Brian Watson: Yeah. When you think about that, how that’s going to transition, even in our country, as you were saying, you know, at one time, with society, those individuals would be maybe put into some type of facility and maybe taken out of society. And what I love about it is it’s an embracing of society, it’s coming along, and it’s having encouragement, not only for them but also for their family members. And it seems like there’s a great family, it sounds like, that’s built with that.
Lloyd Lewis: A lot of progress has been made. People are almost universally positive about people with disabilities just through mainstreaming and inclusion. People with Down’s syndrome, as an example, have gained an average of 20 IQ points over the last 20 years, going from moderate to severe impairment to moderate to mild impairment. And while a lot of progress has been made, there are still some issues that we’re working very intently on. One is employment. Unfortunately 80% of people with disabilities are unemployed. That’s something we’d like to change, and we’re doing that here at ARC.
And another very unfortunate statistic that people may not be aware of is that 80% of women with disabilities will be abused, 40% multiple times, and 40% of men. That’s a very troubling statistic.
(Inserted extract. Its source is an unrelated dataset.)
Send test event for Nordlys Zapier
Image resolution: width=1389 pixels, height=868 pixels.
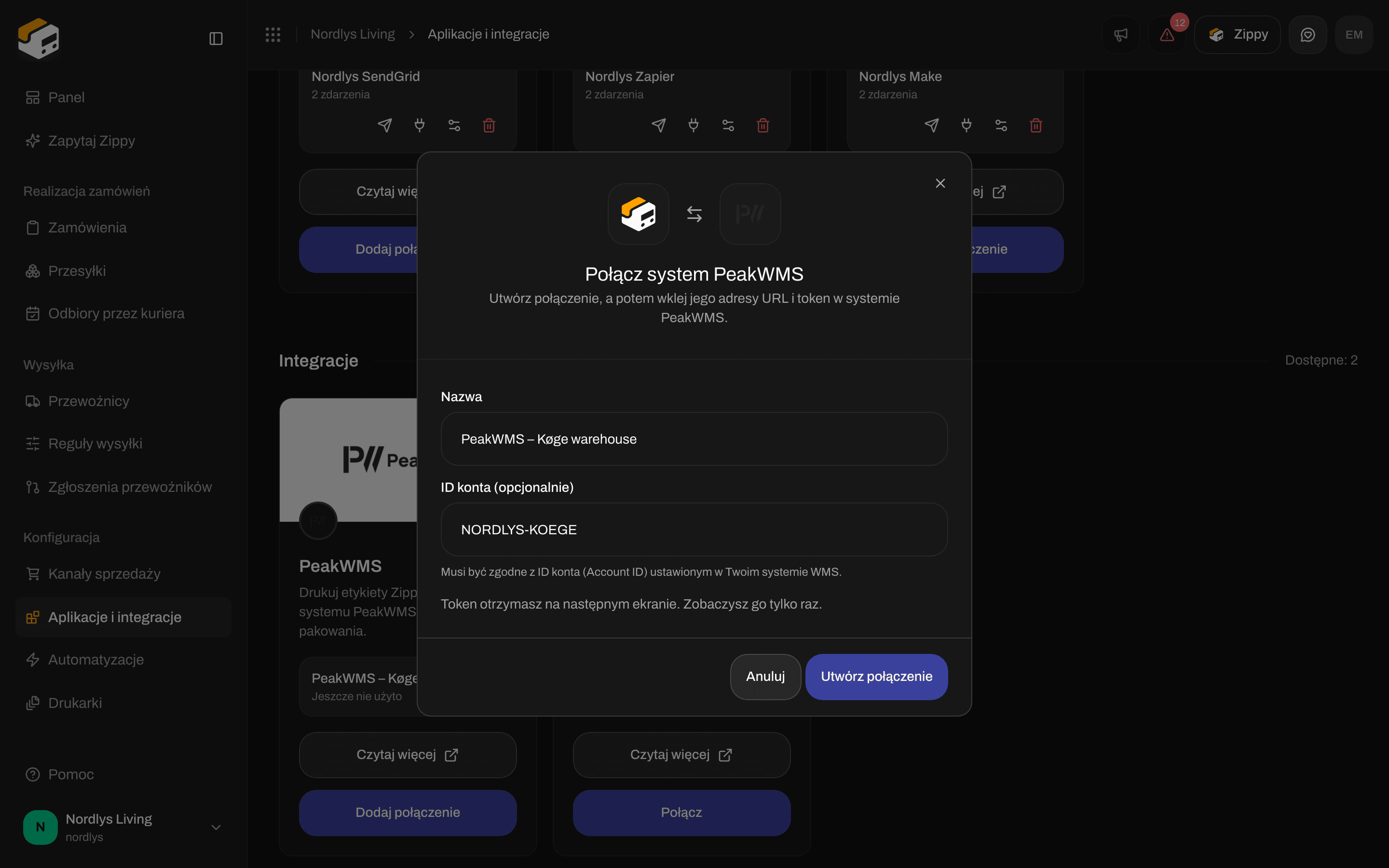click(x=658, y=125)
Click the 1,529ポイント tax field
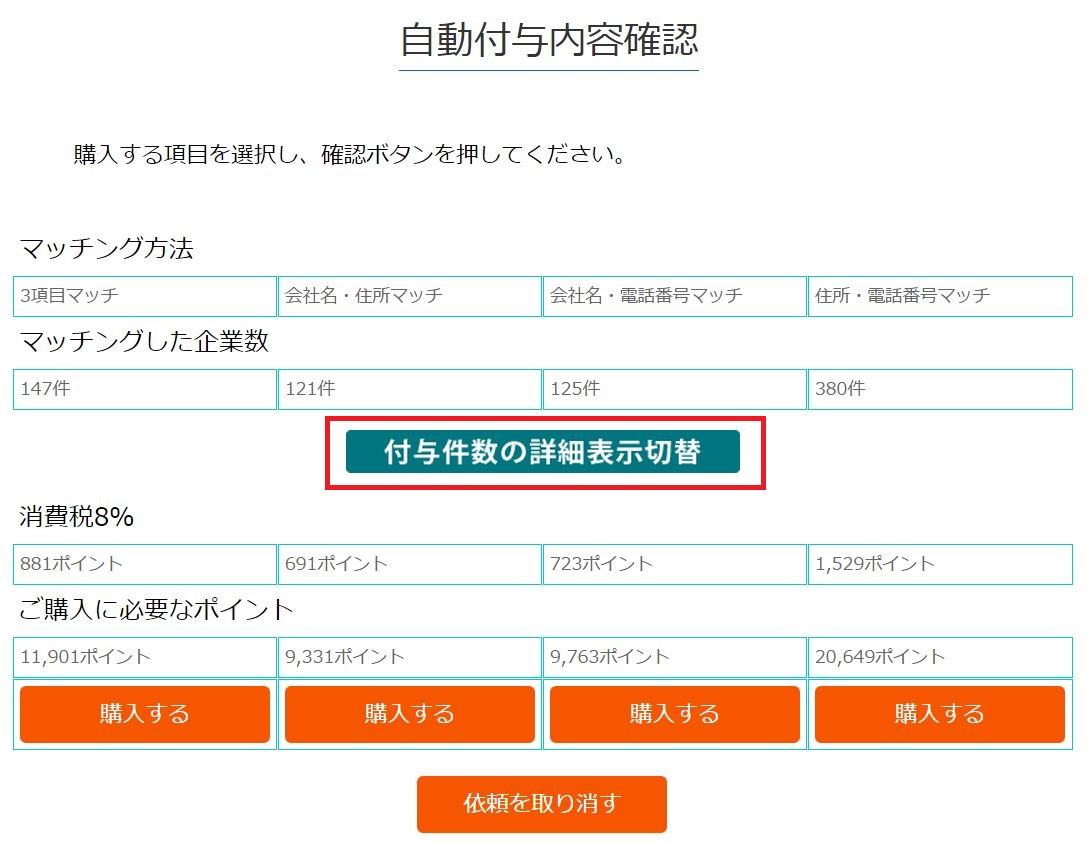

The ARCs in Colorado are working with law enforcement and prosecutors and advocates, families trying to get awareness out and prevention and prosecution.
But on the one hand we’ve made a lot of progress. And on the other hand there’s still some issues that we really need the public’s help on.
Brian Watson: Yeah. When you think about that, at the end of the day those are very troubling statistics, and it’s great where we’ve come from, but we’ve still got a whole lot of work to do it sounds like.
So with regards to the funds you receive from these different stores, first of all, anybody can go in, obviously, and shop at these stores, and then the money that’s received, give us an idea of some of the specific programs or where some of this money goes in terms of helping to support the efforts of what you do.
Lloyd Lewis: During the course of my tenure, nearly ten years, we have now distributed approximately $70 million in funding to various charitable activities. Principally the ARC chapter is about $43 million. And, again, they use those funds to do systemic and individual advocacies so they can work with families and individual show may be having problems in school, may be having problems in employment or finding an employer, maybe having a problem with a housing provider or locating suitable housing, so that the majority of our funding goes to the ARC advocacy programs.
We also operate a very large vehicle donation program. Work with hundreds of nonprofits through the country inclusive of organizations like Big Brothers Big Sisters and humane societies and public radio stations, and we accept cars donated on their behalf, process them for them, and over the course of nine years, have distributed funding of about $18 million to those various organizations.
We have also allocated about $6 million over the last nine years (inaudible) people with disabilities. We have funded about $3 million to Cerebral Palsy Colorado. And we have distributed about $2 million in vouchers to victims of various disasters like fires and floods across Colorado.
We have also, during the course of my tenure, collected a thousand tons of food for Meals on Wheels through Volunteers of America programs.
And then we also support and participate with a number of other organizations. We’re a little unique. We’re a nonprofit and also at times can (inaudible) to other nonprofits. And I don’t think that’s a typical way that nonprofits operate. You know, we’ll support my friend Michele C. at the Global Down’s Syndrome Foundation, and our friends at VOA with their Western (inaudible). And we were just yesterday at a breakfast for the Colorado Adaptive Sports Foundation helping support their efforts. So we try to do as much as we can with the stores that we have and the employees that we have.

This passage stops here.